▶ [EXERCISE REQUIREMENTS]: Return, unchanged, the lines starting with the one that contains "This screenshot has width=1179, height=482." and running through the one that contains "(1516, 125)", both included.

▶ [SUPPLIED INFORMATION]:
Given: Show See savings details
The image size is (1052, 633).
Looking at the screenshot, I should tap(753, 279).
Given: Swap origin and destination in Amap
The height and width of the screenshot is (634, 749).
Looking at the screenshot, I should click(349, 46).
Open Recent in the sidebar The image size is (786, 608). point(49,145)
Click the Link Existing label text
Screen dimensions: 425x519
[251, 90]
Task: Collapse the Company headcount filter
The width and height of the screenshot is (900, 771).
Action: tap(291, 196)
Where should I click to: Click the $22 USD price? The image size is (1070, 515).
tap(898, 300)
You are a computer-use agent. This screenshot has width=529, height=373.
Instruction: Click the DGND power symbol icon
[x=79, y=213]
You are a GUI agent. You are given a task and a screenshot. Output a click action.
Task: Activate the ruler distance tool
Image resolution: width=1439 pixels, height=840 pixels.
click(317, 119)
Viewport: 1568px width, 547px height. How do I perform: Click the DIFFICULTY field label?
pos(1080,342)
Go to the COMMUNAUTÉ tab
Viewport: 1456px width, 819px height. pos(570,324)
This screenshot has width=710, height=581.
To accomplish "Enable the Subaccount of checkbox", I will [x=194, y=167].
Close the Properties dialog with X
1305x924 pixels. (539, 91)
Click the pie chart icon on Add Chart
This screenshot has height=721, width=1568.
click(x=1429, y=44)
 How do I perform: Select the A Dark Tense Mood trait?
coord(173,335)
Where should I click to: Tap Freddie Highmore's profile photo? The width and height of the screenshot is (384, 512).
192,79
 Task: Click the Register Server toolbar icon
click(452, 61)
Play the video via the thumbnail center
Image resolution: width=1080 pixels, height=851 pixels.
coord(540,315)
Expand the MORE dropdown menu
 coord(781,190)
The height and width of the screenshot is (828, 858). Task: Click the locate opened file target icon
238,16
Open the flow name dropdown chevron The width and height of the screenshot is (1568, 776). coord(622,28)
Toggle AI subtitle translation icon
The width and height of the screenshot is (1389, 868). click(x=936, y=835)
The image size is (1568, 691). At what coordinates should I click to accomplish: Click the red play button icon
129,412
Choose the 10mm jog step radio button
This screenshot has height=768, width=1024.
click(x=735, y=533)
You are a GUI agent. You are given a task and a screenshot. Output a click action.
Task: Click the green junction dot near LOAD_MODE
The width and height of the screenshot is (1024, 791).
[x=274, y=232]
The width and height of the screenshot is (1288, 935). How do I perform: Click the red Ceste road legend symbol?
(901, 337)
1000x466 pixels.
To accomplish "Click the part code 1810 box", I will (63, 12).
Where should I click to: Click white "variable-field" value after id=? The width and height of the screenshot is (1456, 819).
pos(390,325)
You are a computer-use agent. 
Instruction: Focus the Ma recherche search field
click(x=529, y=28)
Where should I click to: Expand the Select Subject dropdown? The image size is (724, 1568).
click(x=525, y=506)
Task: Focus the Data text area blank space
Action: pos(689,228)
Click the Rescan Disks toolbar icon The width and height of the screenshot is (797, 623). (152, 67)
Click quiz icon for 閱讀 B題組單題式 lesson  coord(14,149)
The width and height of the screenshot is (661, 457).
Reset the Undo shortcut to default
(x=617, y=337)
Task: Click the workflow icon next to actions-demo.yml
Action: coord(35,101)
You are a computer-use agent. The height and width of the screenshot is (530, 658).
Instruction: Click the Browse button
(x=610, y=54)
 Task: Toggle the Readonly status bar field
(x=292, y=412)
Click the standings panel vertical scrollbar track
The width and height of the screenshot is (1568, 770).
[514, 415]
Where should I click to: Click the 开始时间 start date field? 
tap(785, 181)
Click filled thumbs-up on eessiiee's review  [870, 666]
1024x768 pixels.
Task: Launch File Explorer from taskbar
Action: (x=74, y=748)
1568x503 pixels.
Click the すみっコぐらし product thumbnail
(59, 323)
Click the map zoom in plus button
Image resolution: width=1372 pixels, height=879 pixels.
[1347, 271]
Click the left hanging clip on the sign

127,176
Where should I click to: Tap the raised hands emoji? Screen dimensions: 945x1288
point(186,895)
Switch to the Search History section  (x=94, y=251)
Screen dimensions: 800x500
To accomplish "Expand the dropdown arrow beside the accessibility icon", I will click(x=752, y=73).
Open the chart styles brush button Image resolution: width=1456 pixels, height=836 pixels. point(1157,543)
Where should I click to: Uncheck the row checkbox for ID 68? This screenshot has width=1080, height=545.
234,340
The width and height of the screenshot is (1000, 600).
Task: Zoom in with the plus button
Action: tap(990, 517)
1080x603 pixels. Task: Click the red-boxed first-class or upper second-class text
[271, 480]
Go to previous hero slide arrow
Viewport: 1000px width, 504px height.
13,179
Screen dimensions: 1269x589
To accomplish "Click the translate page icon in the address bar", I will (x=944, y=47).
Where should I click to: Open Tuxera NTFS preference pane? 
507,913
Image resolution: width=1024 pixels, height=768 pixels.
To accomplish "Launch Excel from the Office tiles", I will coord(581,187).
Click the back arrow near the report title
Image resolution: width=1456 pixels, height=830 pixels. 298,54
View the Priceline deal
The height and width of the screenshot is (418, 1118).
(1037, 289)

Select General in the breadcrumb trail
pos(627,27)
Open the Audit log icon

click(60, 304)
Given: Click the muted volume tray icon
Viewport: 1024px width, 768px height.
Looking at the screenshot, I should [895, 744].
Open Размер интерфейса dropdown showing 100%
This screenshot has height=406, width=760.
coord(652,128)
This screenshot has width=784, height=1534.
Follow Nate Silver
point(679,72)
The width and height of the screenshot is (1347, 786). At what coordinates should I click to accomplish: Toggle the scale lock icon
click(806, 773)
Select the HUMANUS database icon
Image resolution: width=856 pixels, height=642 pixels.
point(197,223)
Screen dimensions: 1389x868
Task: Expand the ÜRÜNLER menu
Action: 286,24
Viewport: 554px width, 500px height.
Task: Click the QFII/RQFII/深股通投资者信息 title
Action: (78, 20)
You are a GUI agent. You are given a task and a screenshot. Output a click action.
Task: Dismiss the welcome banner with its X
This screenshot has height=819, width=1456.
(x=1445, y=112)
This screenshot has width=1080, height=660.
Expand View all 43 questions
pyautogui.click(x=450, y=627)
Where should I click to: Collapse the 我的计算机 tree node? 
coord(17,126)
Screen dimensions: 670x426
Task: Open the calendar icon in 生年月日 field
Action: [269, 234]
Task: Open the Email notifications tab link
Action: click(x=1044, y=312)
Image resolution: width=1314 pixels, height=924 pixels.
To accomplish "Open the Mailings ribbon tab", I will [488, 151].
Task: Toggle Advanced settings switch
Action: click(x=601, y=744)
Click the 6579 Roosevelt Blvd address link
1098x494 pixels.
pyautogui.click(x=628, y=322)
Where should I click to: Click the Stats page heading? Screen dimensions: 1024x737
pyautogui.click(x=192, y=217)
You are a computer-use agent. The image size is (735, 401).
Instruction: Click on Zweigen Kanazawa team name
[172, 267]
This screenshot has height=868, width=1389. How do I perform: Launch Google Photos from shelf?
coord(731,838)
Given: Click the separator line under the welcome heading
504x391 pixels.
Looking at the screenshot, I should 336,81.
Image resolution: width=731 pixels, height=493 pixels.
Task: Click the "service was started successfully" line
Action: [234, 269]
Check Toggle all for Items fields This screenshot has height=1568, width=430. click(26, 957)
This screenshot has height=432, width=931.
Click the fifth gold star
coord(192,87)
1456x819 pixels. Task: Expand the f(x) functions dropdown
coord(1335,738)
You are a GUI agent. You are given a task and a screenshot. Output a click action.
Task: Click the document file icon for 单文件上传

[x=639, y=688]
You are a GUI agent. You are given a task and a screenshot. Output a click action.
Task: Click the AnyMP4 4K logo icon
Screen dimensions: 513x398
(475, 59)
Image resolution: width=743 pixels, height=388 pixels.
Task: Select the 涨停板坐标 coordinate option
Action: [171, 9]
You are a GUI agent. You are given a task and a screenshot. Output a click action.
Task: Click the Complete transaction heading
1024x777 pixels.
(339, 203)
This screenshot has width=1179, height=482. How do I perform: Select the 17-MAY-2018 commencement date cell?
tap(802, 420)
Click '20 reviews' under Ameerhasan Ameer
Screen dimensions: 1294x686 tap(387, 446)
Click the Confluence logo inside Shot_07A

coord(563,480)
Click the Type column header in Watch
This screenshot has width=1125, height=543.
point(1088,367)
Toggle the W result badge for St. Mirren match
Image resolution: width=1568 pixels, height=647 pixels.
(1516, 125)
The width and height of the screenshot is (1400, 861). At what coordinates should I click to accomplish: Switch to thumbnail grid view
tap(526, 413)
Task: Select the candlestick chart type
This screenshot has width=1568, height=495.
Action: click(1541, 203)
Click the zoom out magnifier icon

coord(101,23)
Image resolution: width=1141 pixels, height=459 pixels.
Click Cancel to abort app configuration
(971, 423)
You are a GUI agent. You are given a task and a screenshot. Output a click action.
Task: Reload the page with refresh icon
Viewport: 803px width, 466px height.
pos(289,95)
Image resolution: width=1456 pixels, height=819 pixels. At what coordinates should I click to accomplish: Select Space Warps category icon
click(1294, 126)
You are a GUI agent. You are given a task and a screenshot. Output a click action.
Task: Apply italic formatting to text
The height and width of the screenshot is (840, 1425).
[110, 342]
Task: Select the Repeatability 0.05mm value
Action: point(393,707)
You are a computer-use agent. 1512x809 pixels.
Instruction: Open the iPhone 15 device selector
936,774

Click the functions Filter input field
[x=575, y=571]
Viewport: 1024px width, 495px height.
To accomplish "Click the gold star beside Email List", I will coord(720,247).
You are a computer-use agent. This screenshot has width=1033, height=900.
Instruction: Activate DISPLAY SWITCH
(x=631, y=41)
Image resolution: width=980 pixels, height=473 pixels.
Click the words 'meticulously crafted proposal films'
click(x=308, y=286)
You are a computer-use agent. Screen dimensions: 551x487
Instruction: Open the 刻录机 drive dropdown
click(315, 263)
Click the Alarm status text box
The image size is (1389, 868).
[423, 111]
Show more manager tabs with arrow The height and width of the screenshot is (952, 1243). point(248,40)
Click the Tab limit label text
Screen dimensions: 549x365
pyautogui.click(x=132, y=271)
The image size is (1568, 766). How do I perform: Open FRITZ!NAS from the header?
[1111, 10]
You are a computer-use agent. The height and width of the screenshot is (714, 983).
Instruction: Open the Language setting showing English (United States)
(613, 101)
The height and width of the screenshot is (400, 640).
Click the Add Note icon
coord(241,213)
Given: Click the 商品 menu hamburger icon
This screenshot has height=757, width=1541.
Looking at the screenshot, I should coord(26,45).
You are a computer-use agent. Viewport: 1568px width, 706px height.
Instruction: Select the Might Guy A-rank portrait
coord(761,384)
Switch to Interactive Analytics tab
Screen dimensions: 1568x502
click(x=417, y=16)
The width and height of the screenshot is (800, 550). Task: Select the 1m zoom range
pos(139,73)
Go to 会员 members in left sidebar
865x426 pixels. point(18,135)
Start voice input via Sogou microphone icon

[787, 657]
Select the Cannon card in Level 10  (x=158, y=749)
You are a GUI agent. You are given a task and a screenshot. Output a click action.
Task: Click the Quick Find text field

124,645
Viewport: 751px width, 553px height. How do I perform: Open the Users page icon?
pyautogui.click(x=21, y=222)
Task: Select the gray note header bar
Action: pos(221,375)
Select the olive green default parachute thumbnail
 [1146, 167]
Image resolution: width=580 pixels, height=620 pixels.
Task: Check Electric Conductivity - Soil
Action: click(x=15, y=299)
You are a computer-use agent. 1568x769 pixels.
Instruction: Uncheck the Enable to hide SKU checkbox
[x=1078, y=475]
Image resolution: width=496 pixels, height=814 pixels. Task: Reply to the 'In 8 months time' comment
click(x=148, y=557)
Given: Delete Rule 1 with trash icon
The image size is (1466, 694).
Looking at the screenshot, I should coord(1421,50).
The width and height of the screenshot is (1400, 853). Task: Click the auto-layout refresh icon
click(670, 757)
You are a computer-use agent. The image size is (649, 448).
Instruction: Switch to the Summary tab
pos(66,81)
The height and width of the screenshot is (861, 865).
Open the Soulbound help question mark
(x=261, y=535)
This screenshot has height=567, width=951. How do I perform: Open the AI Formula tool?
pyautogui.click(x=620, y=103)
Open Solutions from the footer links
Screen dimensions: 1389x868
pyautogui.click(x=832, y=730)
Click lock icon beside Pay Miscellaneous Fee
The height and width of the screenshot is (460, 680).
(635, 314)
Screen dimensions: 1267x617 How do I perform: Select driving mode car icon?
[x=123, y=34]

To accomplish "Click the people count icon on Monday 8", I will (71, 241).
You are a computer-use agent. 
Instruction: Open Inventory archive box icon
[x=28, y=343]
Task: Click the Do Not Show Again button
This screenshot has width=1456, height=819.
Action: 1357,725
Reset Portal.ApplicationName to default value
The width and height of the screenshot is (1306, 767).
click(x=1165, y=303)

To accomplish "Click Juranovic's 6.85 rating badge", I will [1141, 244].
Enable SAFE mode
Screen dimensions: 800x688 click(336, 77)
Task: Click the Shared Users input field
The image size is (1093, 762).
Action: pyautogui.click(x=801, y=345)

▶ [ANSWER TO THIS TASK]:
This screenshot has width=1179, height=482. How do I perform: Select the 17-MAY-2018 commencement date cell?
tap(802, 420)
Click '20 reviews' under Ameerhasan Ameer
Screen dimensions: 1294x686 tap(387, 446)
Click the Confluence logo inside Shot_07A

coord(563,480)
Click the Type column header in Watch
This screenshot has width=1125, height=543.
point(1088,367)
Toggle the W result badge for St. Mirren match
Image resolution: width=1568 pixels, height=647 pixels.
(1516, 125)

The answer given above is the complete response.